姜涛1，2，凌翠敏2，陈庆真3，杨冰璇1，林燕平1，邵敏3

1广州中医药大学，广东省广州市 510405；2广东省第二中医院，广东省广州市 510095；3广州中医药大学第三附属医院，广东省广州市 510240

收稿日期:2020-03-19 修回日期:2020-03-24 接受日期:2020-05-19 出版日期:2021-06-18 发布日期:2021-01-08
通讯作者: 邵敏，博士研究生导师，主任医师，广州中医药大学第三附属医院，广东省广州市 510240
作者简介:姜涛，男，1989年生，汉族，湖南省长沙市人，广州中医药大学博士研究生，医师，主要从事骨质疏松与骨关节疾病研究。
基金资助:
广州市科技计划项目(201707010463)，项目负责人：邵敏；国家自然科学基金面上项目(81373654) ，项目负责人：邵敏；广东省自然科学基金项目(2015A030313351)，项目负责人：邵敏

Icariin prevents osteoporosis by activating autophagy and promoting osteoblast differentiation

Jiang Tao1, 2, Ling Cuimin2, Chen Qingzhen3, Yang Bingxuan1, Lin Yanping1, Shao Min3

1Guangzhou University of Chinese Medicine, Guangzhou 510405, Guangdong Province, China; 2Guangdong Second Traditional Chinese Medicine Hospital, Guangzhou 510095, Guangdong Province, China; 3The Third Affiliated Hospital of Guangzhou University of Chinese Medicine, Guangzhou 510240, Guangdong Province, China

Received:2020-03-19 Revised:2020-03-24 Accepted:2020-05-19 Online:2021-06-18 Published:2021-01-08
Contact: Shao Min, Doctoral supervisor, Chief physician, the Third Affiliated Hospital of Guangzhou University of Chinese Medicine, Guangzhou 510240, Guangdong Province, China
About author:Jiang Tao, MD candidate, Physician, Guangzhou University of Chinese Medicine, Guangzhou 510405, Guangdong Province, China; Guangdong Second Traditional Chinese Medicine Hospital, Guangzhou 510095, Guangdong Province, China
Supported by:
Guangzhou Science and Technology Planning Project, No. 201707010463 (to SM); the National Natural Science Foundation of China, No. 81373654 (to SM); Guangdong Natural Science Foundation, No. 2015A030313351 (to SM)

摘要/Abstract

摘要：

文题释义：
淫羊藿苷：是中药淫羊藿的主要活性成分之一，具有补肾壮阳、抗衰老等功效，研究表明淫羊藿苷能够调节骨代谢，减缓骨丢失速度，防止骨质疏松的发生。
自噬：是一种通过清除受损细胞器、蛋白从而维持细胞存活的重要生理机制，研究表明自噬能够调控成骨细胞、破骨细胞、骨细胞的功能，对维持骨骼强度、预防骨质疏松的发生有重要的意义。

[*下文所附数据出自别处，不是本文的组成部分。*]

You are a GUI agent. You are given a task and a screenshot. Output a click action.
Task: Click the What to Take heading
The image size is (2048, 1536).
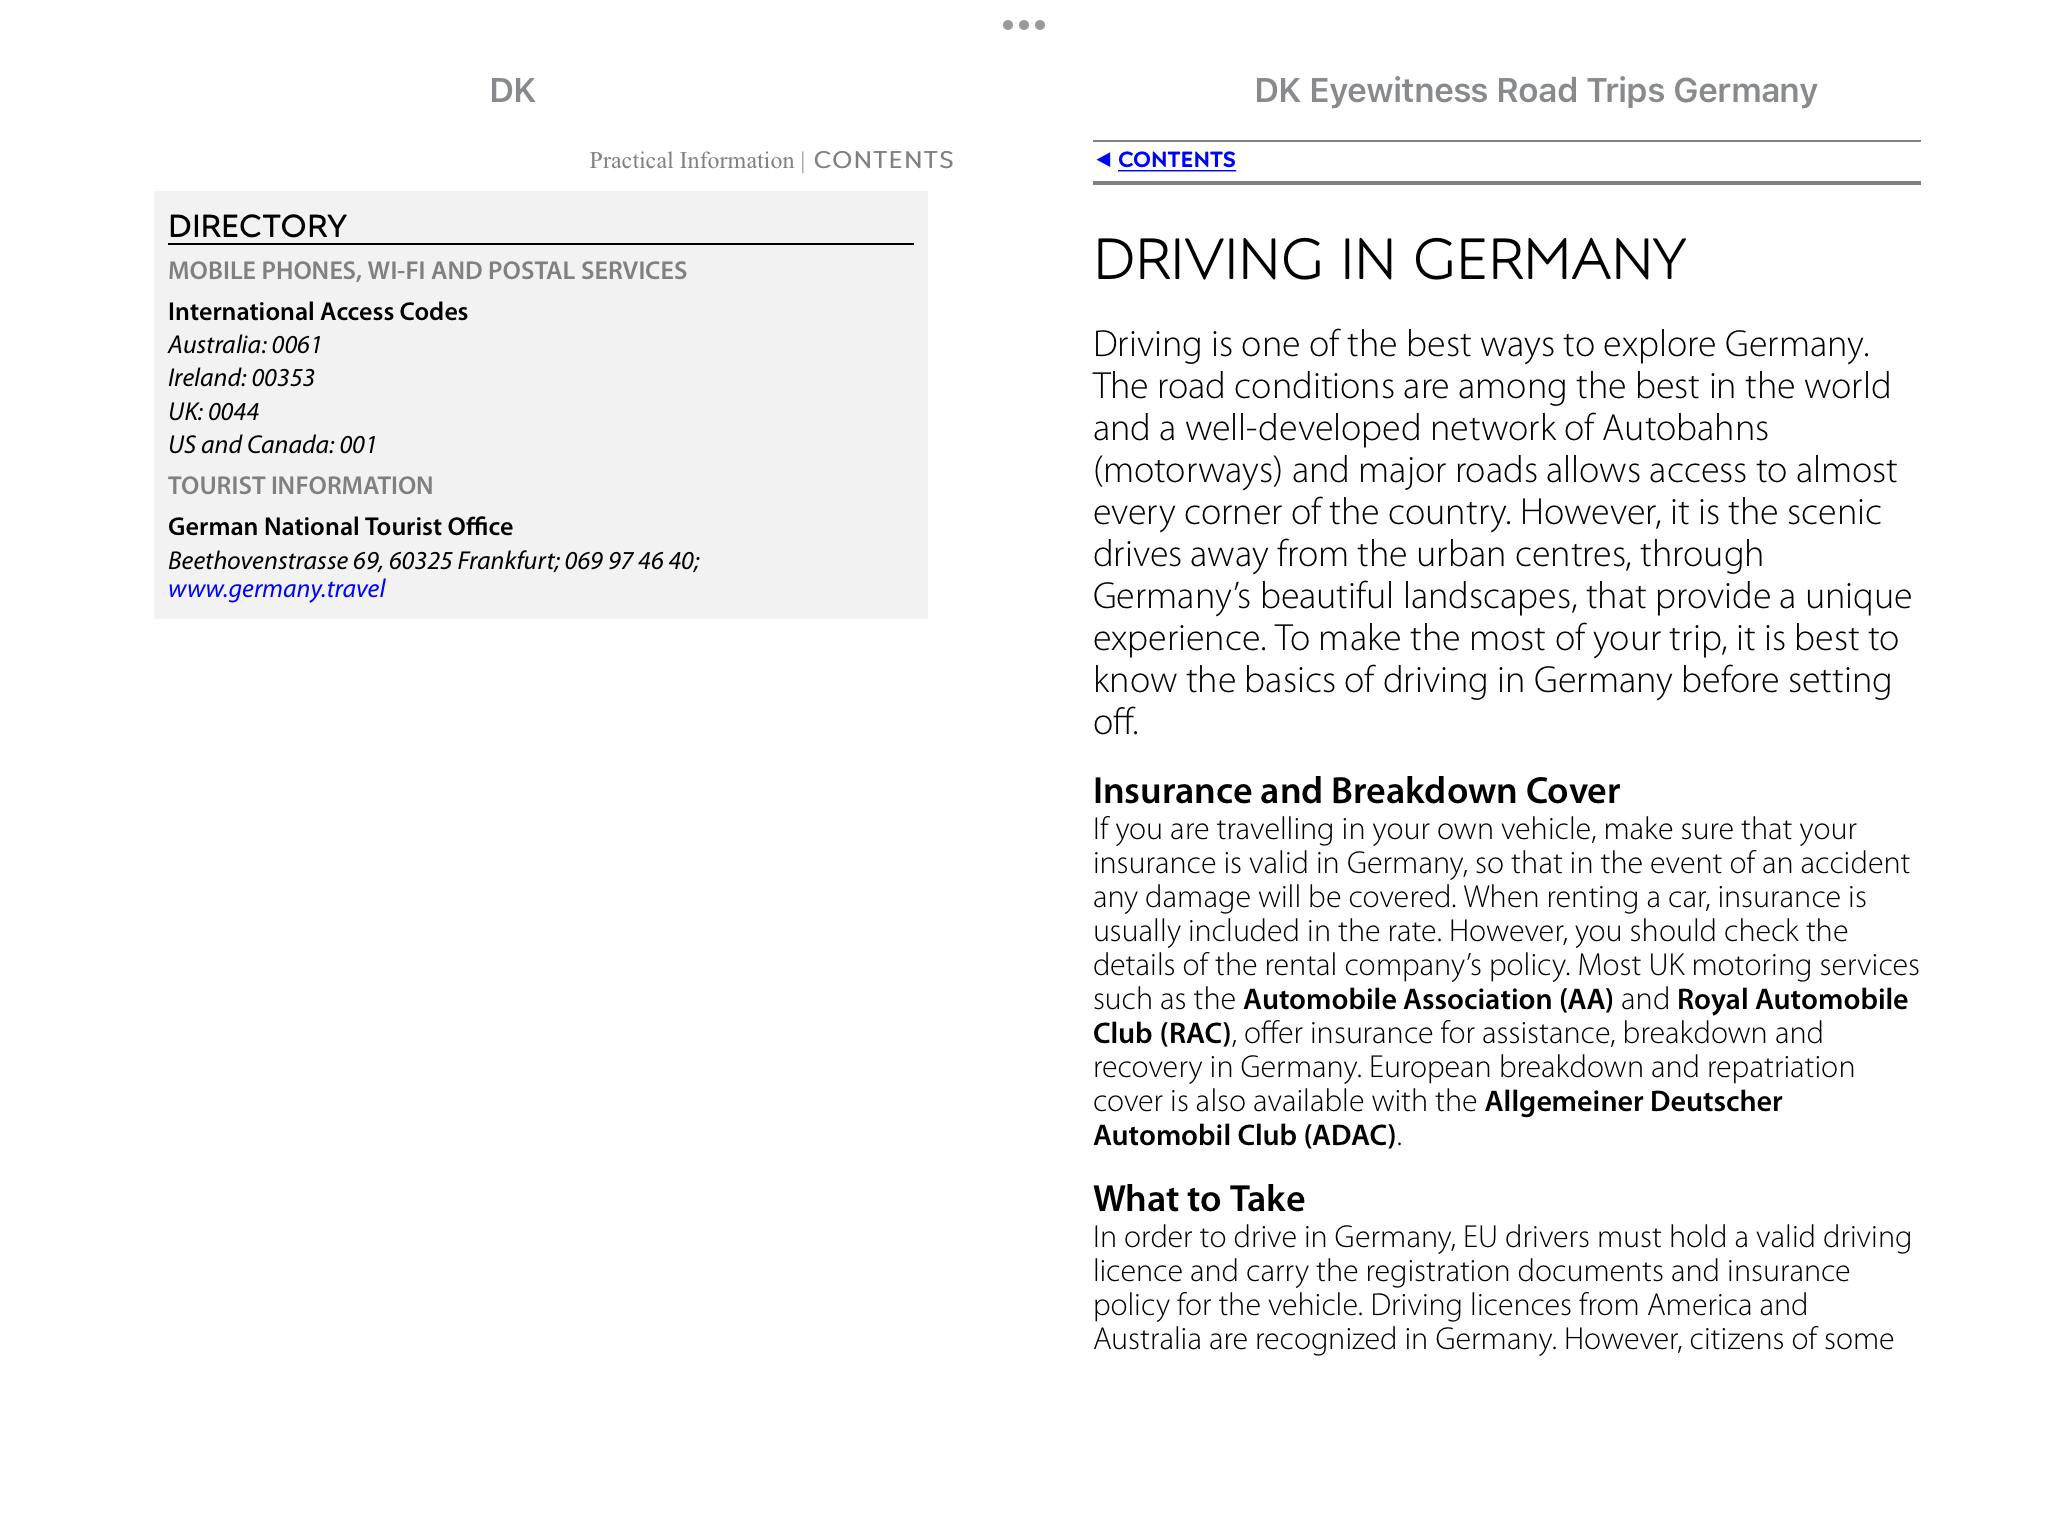tap(1198, 1199)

背景：淫羊藿苷是用于防治骨质疏松疗效比较确切的中药活性成分，但其具体的机制尚未完全明确。研究表明自噬能够参与调控骨代谢，淫羊藿苷是否能够通过改变自噬防治骨质疏松尚未可知。
目的：研究淫羊藿苷是否通过调节自噬促进成骨细胞分化防治骨质疏松。
方法：①体外实验：选取对数生长期小鼠前体成骨细胞株(MC3T3-E1)，用不同浓度的淫羊藿苷(10-6-10-3 mmol/L)干预，通过观察细胞活力、细胞凋亡率、碱性磷酸酶活性、矿化结节数量、成骨分化标志物表达水平确定淫羊藿苷的最佳作用浓度；用最佳浓度淫羊藿苷处理MC3T3-E1细胞，将细胞分为3组：对照组、淫羊藿苷组及淫羊藿苷+3-MA组(自噬抑制剂)，MDC染色检测自噬体数量，实时荧光定量聚合酶链反应检测成骨分化标志物及自噬相关基因的表达水平，免疫印迹法检测自噬相关蛋白的表达水平；②体内实验：通过构建去势大鼠模型，将动物分为4组：假手术组、病理模型组、淫羊藿苷组、戊酸雌二醇组，显微CT检测各组骨显微参数，免疫印迹法检测各组自噬相关蛋白表达水平。
结果与结论：①淫羊藿苷能促进成骨细胞的增殖以及分化，同时抑制细胞凋亡，以10-5 mmol/L 淫羊藿苷能力最强(P < 0.05)；②淫羊藿苷能够增加自噬体的数量，同时可上调成骨分化标志物及自噬相关基因、蛋白的表达(P < 0.05)，3-MA能够拮抗这些效应(P < 0.05)；③淫羊藿苷能够改善去势大鼠骨微结构相关参数，同时上调自噬相关蛋白的表达(P < 0.05)；④结果提示，淫羊藿苷能够通过提高自噬促进成骨细胞分化防治骨质疏松。
https://orcid.org/0000-0002-2837-6347(姜涛)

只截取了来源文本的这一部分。